Newswise — As the nation watches the countdown to Aug. 2 — the date when the U.S. Treasury Department has said it will no longer be able to pay all its bills unless Congress resolves the impasse over raising the $14.3 trillion debt ceiling — Florida State University’s nationally regarded experts in economics and political science are available to answer media questions. They can provide analysis of the continuing debt ceiling negotiations and the potential ramifications of the nation’s fiscal health problems.

ECONOMIC RAMIFICATIONS

James D. Gwartney, FSU’s Gus A. Stavros Eminent Scholar and a professor of economics, as well as director of the Gus A. Stavros Center for Economic Education and Free Enterprise: (850) 907-3326 (home) or (850) 644-7645 (office); [email protected]

Gwartney is an expert on such issues as taxation, labor policy and the economic analysis of government. His work on economic freedom and economic growth has been acclaimed throughout the world. Gwartney also is a coauthor of “Economics: Private and Public Choice,” a widely used principles-of-economics text that is now in its 13th edition.

“The issue is more about the path of government spending than the debt itself,” Gwartney said. “Those who want merely to raise the debt ceiling believe more spending will help promote recovery.
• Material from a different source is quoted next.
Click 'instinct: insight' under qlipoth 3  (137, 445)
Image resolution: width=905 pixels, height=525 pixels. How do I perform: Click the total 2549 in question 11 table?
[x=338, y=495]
Those who oppose the increase believe the growth of government is why the recovery is so sluggish. Thus, there is not much room for compromise.

“Americans should learn from Japan and Canada,” Gwartney said. “Japan responded to a recession in 1990 with increases in government spending financed by debt, and the result was a lost decade. Canada responded to a similar debt crisis in the late 1990s by reducing government spending and shifting the federal budget toward a surplus for more than a decade. The result was the fastest growth among the G-7 nations.”

Milton H. Marquis, professor of economics: (850) 645-1526; [email protected]

Marquis’ principal areas of research are monetary and macroeconomic theory and policy. He has authored two textbooks on monetary theory and policy and the financial markets. In addition to his career in academia, Marquis has worked for the Federal Reserve in Washington (1993-1995) and San Francisco (2000-2003), where he was primarily responsible for monitoring developments in the financial markets and providing briefings to policymakers.

“The current fiscal problem,” Marquis said, “is not the existence of federal debt, which plays an important role in the world’s financial markets, but the fact that the level of debt relative to the size of our economy is too high and growing. However, the remedy for the current debt problem should not include a rigid constitutional amendment requiring a balanced federal budget that would cap government debt at its current level.”

STATE AND LOCAL CONSEQUENCESCarol Weissert, FSU’s LeRoy Collins Eminent Scholar and a professor of political science, as well as director of the LeRoy Collins Institute: [email protected] (best way to reach); (850) 644-1441 (office), (850) 321-4791 (cell)

Weissert teaches American politics and elections. Her research interests include state politics, intergovernmental relations and federalism, and health policy. She can discuss the implications of partisanship on congressional budgetary decision making and the possible effects on state and local governments.

“States and localities may be the entities most adversely affected by budgetary stalemates, spending cuts, and efforts to balance the budget,” Weissert said. “Likely to be protected in the budget deal are programs for individuals such as Social Security and Medicare. Likely to be cut is Medicaid — a massive federal-state health care program that provides a vital safety net for the poor. Also likely to be cut are grants to states in areas ranging from education to transportation. All this at a time when the states and localities are already facing their own revenue problems, spending demands and loss of federal stimulus dollars. It is not a pretty picture.”